Set out the material as a numbered list, one line per item, skipping any blank lines and leaving the pictures out.

..............................

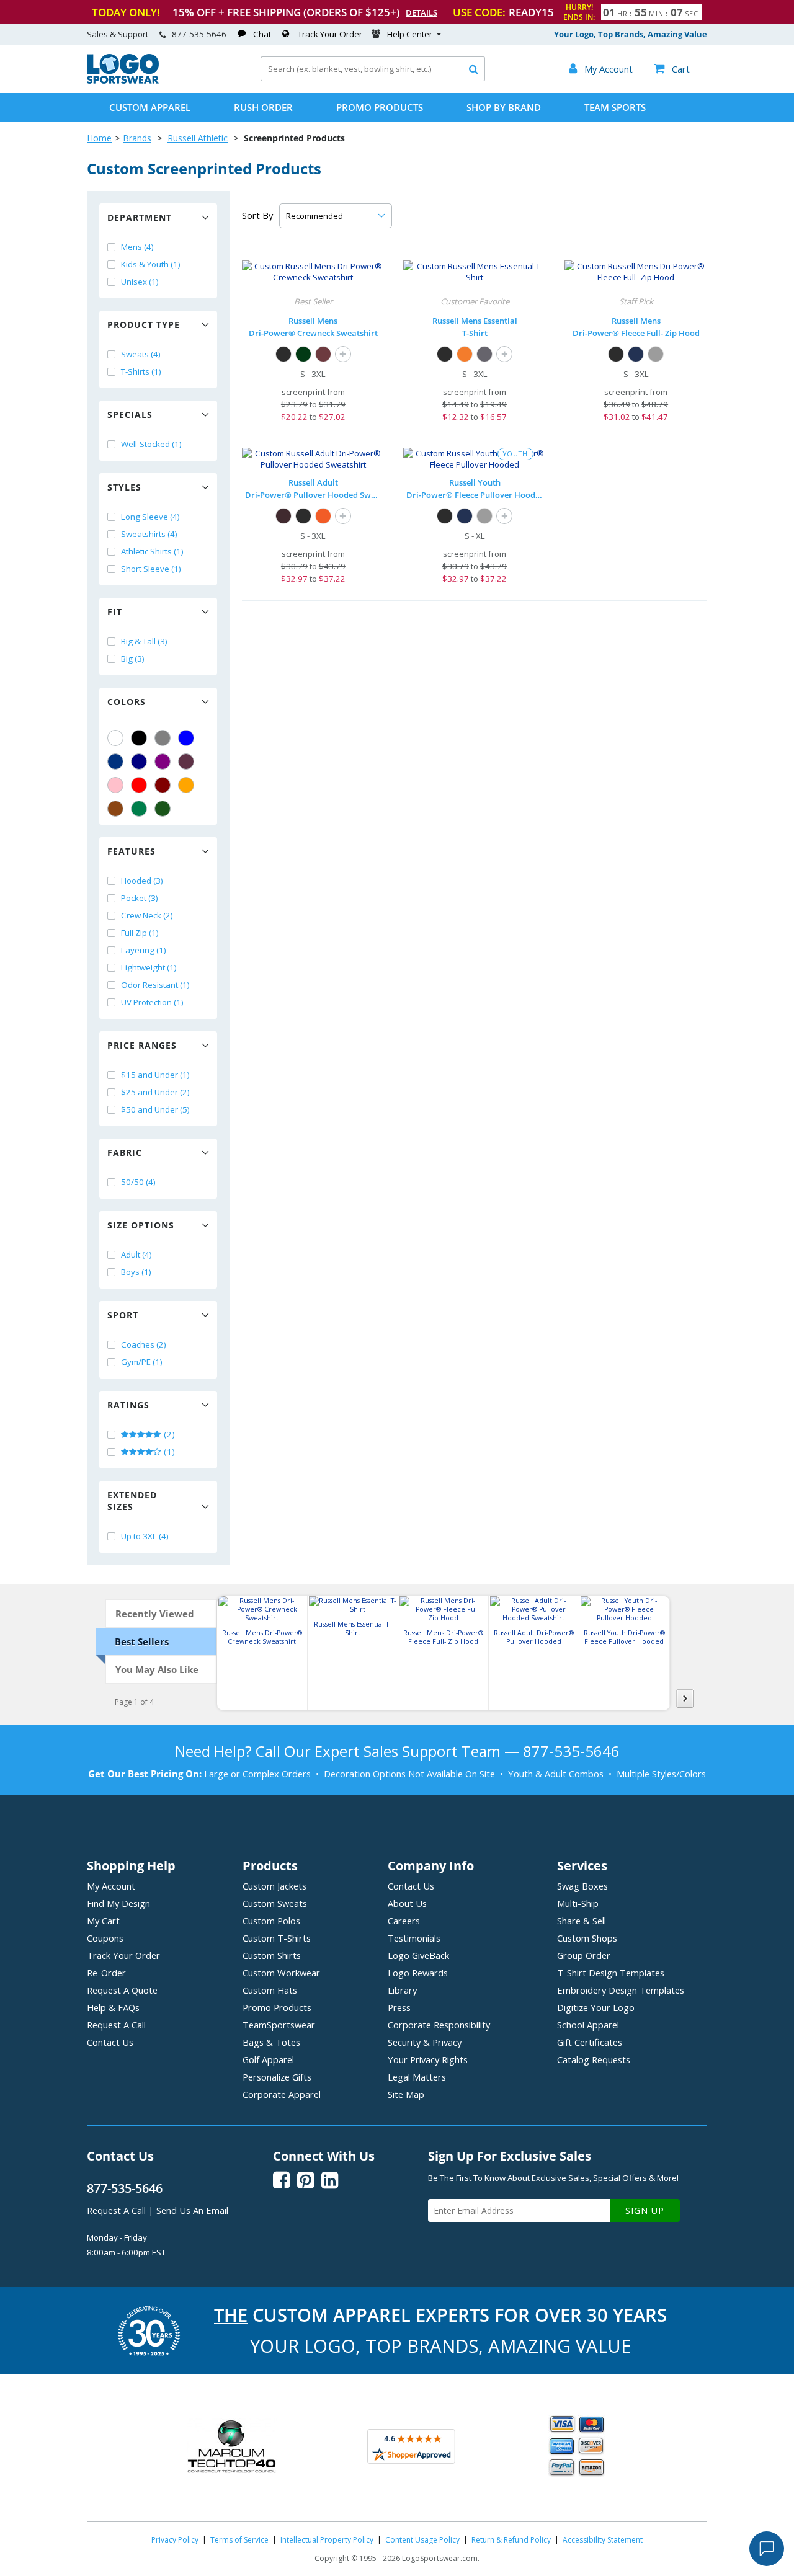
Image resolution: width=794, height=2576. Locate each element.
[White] (115, 738)
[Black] (139, 738)
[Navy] (139, 761)
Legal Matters (417, 2077)
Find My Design (118, 1903)
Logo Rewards (418, 1972)
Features (131, 851)
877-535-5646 (199, 34)
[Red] (139, 785)
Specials (130, 414)
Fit (114, 612)
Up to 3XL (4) (145, 1536)
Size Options (140, 1225)
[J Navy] (465, 516)
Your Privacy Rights (428, 2059)
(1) (168, 1451)
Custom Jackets (274, 1886)
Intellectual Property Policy (326, 2539)
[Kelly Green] (139, 809)
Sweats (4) (141, 354)
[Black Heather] (484, 354)
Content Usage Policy (422, 2539)
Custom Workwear (281, 1972)
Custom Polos (271, 1920)
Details (421, 12)
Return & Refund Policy (511, 2539)
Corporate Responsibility (439, 2025)
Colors (126, 702)
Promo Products (379, 107)
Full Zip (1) (140, 932)
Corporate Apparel (282, 2094)
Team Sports (615, 107)
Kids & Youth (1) (151, 264)
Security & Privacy (425, 2042)
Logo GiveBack (418, 1955)
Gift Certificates (589, 2042)
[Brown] (115, 809)
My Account (111, 1886)
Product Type (143, 325)
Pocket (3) (139, 898)
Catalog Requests (593, 2059)
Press (399, 2007)
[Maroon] (162, 785)
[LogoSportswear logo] (123, 80)
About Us (407, 1903)
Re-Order (106, 1972)
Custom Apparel (149, 107)
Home (99, 138)
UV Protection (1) (152, 1002)
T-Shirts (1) (141, 371)
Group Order (583, 1955)
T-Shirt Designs (610, 1972)
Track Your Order (330, 34)
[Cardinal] (186, 761)
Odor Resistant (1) (155, 984)
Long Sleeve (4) (150, 516)
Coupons (105, 1938)
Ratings (128, 1405)
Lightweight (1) (149, 967)
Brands (137, 138)
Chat (262, 34)
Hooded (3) (142, 880)
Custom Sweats (275, 1903)
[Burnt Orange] (465, 354)
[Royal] (115, 761)
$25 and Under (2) (155, 1092)
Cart (672, 69)
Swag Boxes (582, 1886)
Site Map (406, 2094)
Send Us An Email (192, 2210)
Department (139, 217)
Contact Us (110, 2042)
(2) (168, 1434)
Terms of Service (239, 2539)
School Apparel (588, 2025)
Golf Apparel (268, 2059)
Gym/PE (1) (142, 1361)
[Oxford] (656, 354)
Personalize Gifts (277, 2077)
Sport (122, 1315)
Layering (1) (143, 950)
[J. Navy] (636, 354)
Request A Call (116, 2025)
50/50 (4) (138, 1182)
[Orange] (186, 785)
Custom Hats (270, 1990)
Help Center (409, 34)
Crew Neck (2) (147, 915)
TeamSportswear (279, 2025)
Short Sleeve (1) (151, 568)
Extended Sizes (132, 1500)
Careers (404, 1920)
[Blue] (186, 738)
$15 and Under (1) (155, 1074)
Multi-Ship (578, 1903)
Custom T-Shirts (277, 1938)
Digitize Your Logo (596, 2007)
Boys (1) (136, 1271)
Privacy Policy (174, 2539)
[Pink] (115, 785)
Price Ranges (142, 1045)
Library (402, 1990)
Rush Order (263, 107)
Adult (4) (136, 1254)
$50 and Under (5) (155, 1109)
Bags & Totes (271, 2042)
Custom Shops (587, 1938)
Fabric (124, 1152)
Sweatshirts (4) (149, 534)
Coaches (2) (143, 1344)
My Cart (103, 1920)
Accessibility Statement (603, 2539)
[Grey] (162, 738)
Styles (124, 487)
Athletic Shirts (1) (152, 551)
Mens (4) (137, 246)
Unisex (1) (140, 281)
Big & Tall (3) (144, 641)
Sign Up (644, 2210)
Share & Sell (581, 1920)
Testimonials (414, 1938)
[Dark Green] (162, 809)
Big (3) (133, 658)
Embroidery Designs (620, 1990)
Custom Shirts (272, 1955)
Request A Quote (122, 1990)
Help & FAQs (113, 2007)
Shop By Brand (503, 107)
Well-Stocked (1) (151, 444)
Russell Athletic (197, 138)
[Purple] (162, 761)
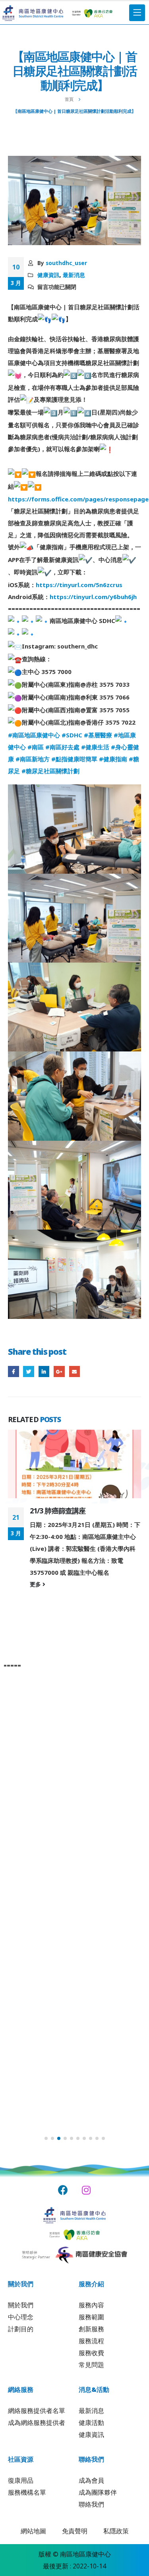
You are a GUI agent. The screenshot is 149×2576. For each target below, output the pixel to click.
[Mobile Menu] (137, 12)
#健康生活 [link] (95, 747)
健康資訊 (48, 275)
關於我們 (20, 2305)
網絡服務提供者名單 (36, 2410)
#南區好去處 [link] (62, 747)
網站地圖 (33, 2531)
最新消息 (74, 275)
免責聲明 (74, 2531)
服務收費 (91, 2352)
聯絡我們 (91, 2504)
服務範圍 (91, 2317)
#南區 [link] (35, 747)
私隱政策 (116, 2531)
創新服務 (91, 2328)
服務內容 (91, 2305)
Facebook (13, 1371)
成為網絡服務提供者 (36, 2422)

..............................

SOLUTION TO THIS EXERCISE:
1. Image resolution: width=794, height=2576. Locate each element.
2. [White] (115, 738)
3. [Black] (139, 738)
4. [Navy] (139, 761)
5. Legal Matters (417, 2077)
6. Find My Design (118, 1903)
7. Logo Rewards (418, 1972)
8. Features (131, 851)
9. 877-535-5646 (199, 34)
10. [Red] (139, 785)
11. Specials (130, 414)
12. Fit (114, 612)
13. Up to 3XL (4) (145, 1536)
14. Size Options (140, 1225)
15. [J Navy] (465, 516)
16. Your Privacy Rights (428, 2059)
17. (1) (168, 1451)
18. Custom Jackets (274, 1886)
19. Intellectual Property Policy (326, 2539)
20. [Kelly Green] (139, 809)
21. Sweats (4) (141, 354)
22. [Black Heather] (484, 354)
23. Content Usage Policy (422, 2539)
24. Custom Workwear (281, 1972)
25. Custom Polos (271, 1920)
26. Details (421, 12)
27. Return & Refund Policy (511, 2539)
28. Corporate Responsibility (439, 2025)
29. Colors (126, 702)
30. Promo Products (379, 107)
31. Full Zip (1) (140, 932)
32. Corporate Apparel (282, 2094)
33. Team Sports (615, 107)
34. Kids & Youth (1) (151, 264)
35. Security & Privacy (425, 2042)
36. Logo GiveBack (418, 1955)
37. Gift Certificates (589, 2042)
38. [Brown] (115, 809)
39. My Account (111, 1886)
40. Product Type (143, 325)
41. Pocket (3) (139, 898)
42. Catalog Requests (593, 2059)
43. Press (399, 2007)
44. [Maroon] (162, 785)
45. [LogoSportswear logo] (123, 80)
46. About Us (407, 1903)
47. Re-Order (106, 1972)
48. Custom Apparel (149, 107)
49. Home (99, 138)
50. UV Protection (1) (152, 1002)
51. T-Shirts (1) (141, 371)
52. Group Order (583, 1955)
53. T-Shirt Designs (610, 1972)
54. Track Your Order (330, 34)
55. [Cardinal] (186, 761)
56. Odor Resistant (1) (155, 984)
57. Long Sleeve (4) (150, 516)
58. Coupons (105, 1938)
59. Ratings (128, 1405)
60. Lightweight (1) (149, 967)
61. Brands (137, 138)
62. Chat (262, 34)
63. Hooded (3) (142, 880)
64. Custom Sweats (275, 1903)
65. [Burnt Orange] (465, 354)
66. [Royal] (115, 761)
67. $25 and Under (2) (155, 1092)
68. Cart (672, 69)
69. Swag Boxes (582, 1886)
70. Site Map (406, 2094)
71. Send Us An Email (192, 2210)
72. Department (139, 217)
73. Contact Us (110, 2042)
74. (2) (168, 1434)
75. Terms of Service (239, 2539)
76. School Apparel (588, 2025)
77. Golf Apparel (268, 2059)
78. Gym/PE (1) (142, 1361)
79. [Oxford] (656, 354)
80. Personalize Gifts (277, 2077)
81. Sport (122, 1315)
82. Layering (1) (143, 950)
83. [J. Navy] (636, 354)
84. Request A Call (116, 2025)
85. 50/50 (4) (138, 1182)
86. [Orange] (186, 785)
87. Custom Hats (270, 1990)
88. Help Center (409, 34)
89. Crew Neck (2) (147, 915)
90. TeamSportswear (279, 2025)
91. Short Sleeve (1) (151, 568)
92. Extended Sizes (132, 1500)
93. Careers (404, 1920)
94. [Blue] (186, 738)
95. $15 and Under (1) (155, 1074)
96. Multi-Ship (578, 1903)
97. Custom T-Shirts (277, 1938)
98. Digitize Your Logo (596, 2007)
99. Boys (1) (136, 1271)
100. Privacy Policy (174, 2539)
101. [Pink] (115, 785)
102. Price Ranges (142, 1045)
103. Library (402, 1990)
104. Rush Order (263, 107)
105. Adult (4) (136, 1254)
106. $50 and Under (5) (155, 1109)
107. Bags & Totes (271, 2042)
108. Custom Shops (587, 1938)
109. Fabric (124, 1152)
110. Sweatshirts (4) (149, 534)
111. Coaches (2) (143, 1344)
112. My Cart (103, 1920)
113. Accessibility Statement (603, 2539)
114. [Grey] (162, 738)
115. Styles (124, 487)
116. Athletic Shirts (1) (152, 551)
117. Mens (4) (137, 246)
118. Unisex (1) (140, 281)
119. Big & Tall (3) (144, 641)
120. Sign Up (644, 2210)
121. Share & Sell (581, 1920)
122. Testimonials (414, 1938)
123. [Dark Green] (162, 809)
124. Big (3) (133, 658)
125. Embroidery Designs (620, 1990)
126. Custom Shirts (272, 1955)
127. Request A Quote (122, 1990)
128. Help & FAQs (113, 2007)
129. Shop By Brand (503, 107)
130. Well-Stocked (1) (151, 444)
131. Russell Athletic (197, 138)
132. [Purple] (162, 761)
133. You are a GUI agent. The screenshot is 149×2576. For each target below, output the pixel to click.
134. [Mobile Menu] (137, 12)
135. #健康生活 [link] (95, 747)
136. 健康資訊 (48, 275)
137. 關於我們 (20, 2305)
138. 網絡服務提供者名單 (36, 2410)
139. #南區好去處 [link] (62, 747)
140. 網站地圖 (33, 2531)
141. 最新消息 (74, 275)
142. 免責聲明 (74, 2531)
143. 服務收費 (91, 2352)
144. 聯絡我們 (91, 2504)
145. 服務範圍 (91, 2317)
146. #南區 [link] (35, 747)
147. 私隱政策 (116, 2531)
148. 創新服務 (91, 2328)
149. 服務內容 (91, 2305)
150. Facebook (13, 1371)
151. 成為網絡服務提供者 (36, 2422)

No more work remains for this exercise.